Amoureuse depuis toujours de l’écriture, Chloé s’amusait enfant à recopier des mots et à les déchiffrer avant même de savoir lire. Très vite, elle a composé ses premiers poèmes.
Et puis, un jour, alors qu’elle a 14 ans, sa petite sœur lui dit en rentrant du collège : « Chloé tu connais Grand Corps Malade ? On a étudié un de ses textes ».
Ce fut un véritable déclic ! Chloé venait de trouver sa voie.

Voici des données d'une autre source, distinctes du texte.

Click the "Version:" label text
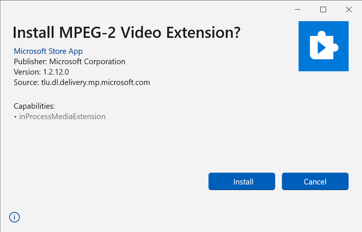This screenshot has width=362, height=232. tap(27, 72)
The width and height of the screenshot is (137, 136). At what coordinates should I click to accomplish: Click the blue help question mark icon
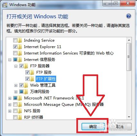coord(129,16)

L’amour de la scène, comme antidote à sa timidité

Le slam devient son moyen d’expression, le vecteur qui lui permet d’allier sa passion de l’écriture à son appétence pour la scène. Elle a adoré l’expérience du théâtre, un art qu’elle a approfondi durant plusieurs années.
Car étrangement, Chloé est une grande timide. À l’école, elle ne parle pas, passe ses récrés isolée et s’enferme des heures dans sa chambre à la maison.
« Sur scène je m’exprime, l’autre côté de moi ressurgit : une Chloé à l’aise, qui a confiance. Parce que grâce à mes textes je m’exprime, je mets en mots mes émotions, je sors enfin ce que j’ai en moi, je porte des messages qui me semblent importants, je transmets mes valeurs ».

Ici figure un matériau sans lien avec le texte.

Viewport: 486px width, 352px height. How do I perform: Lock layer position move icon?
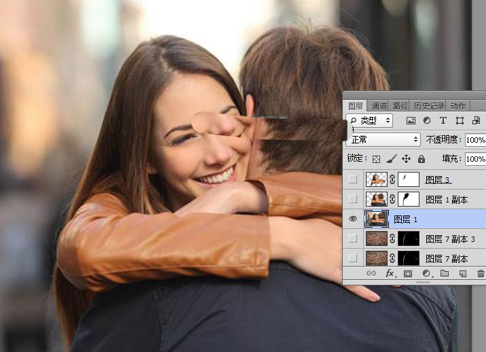pyautogui.click(x=406, y=159)
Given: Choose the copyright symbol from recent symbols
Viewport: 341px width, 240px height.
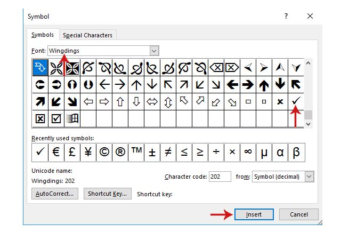Looking at the screenshot, I should click(104, 152).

Un début de carrière prometteur

Chloé a toujours mené en parallèle études, travail et musique.
En 2014, suite à un concours, elle écrit les paroles de l’hymne handisport officiel qui seront chantées par Lorie, Zaho, Vadel et Soprano. C’est le début d’une belle aventure : Chloé part en studio à Paris avec eux, assiste aux Championnats du monde Handisport à Lyon, slame aux côtés de Patrick Montel en direct sur France 4.
À partir de ses 15 ans, elle enchaîne les concerts. De petits bars en festivals, elle vit ensuite l’expérience des grandes salles en réalisant la première partie d’Amel Bent ou de Grand Corps Malade. Ce dernier participe également à son premier album « Respire », sorti en 2018, dont il écrit l’introduction.
En 2020, la slameuse est aussi remarquée sur les réseaux sociaux avec son titre écrit en hommage aux soignants « Éclats de soleil ».
Aujourd’hui, Chloé poursuit son chemin et fédère une communauté enthousiaste qui se reconnaît dans ce slam inspiré d’histoires vécues au quotidien et passeur d’émotions.
« J’écris sur la vie en général. Les petits bonheurs, les grands soucis. La maladie, l’amour, le deuil… Je remplis mon univers de mots et d’émotions à l’aide d’un brin de poésie » conclut-elle.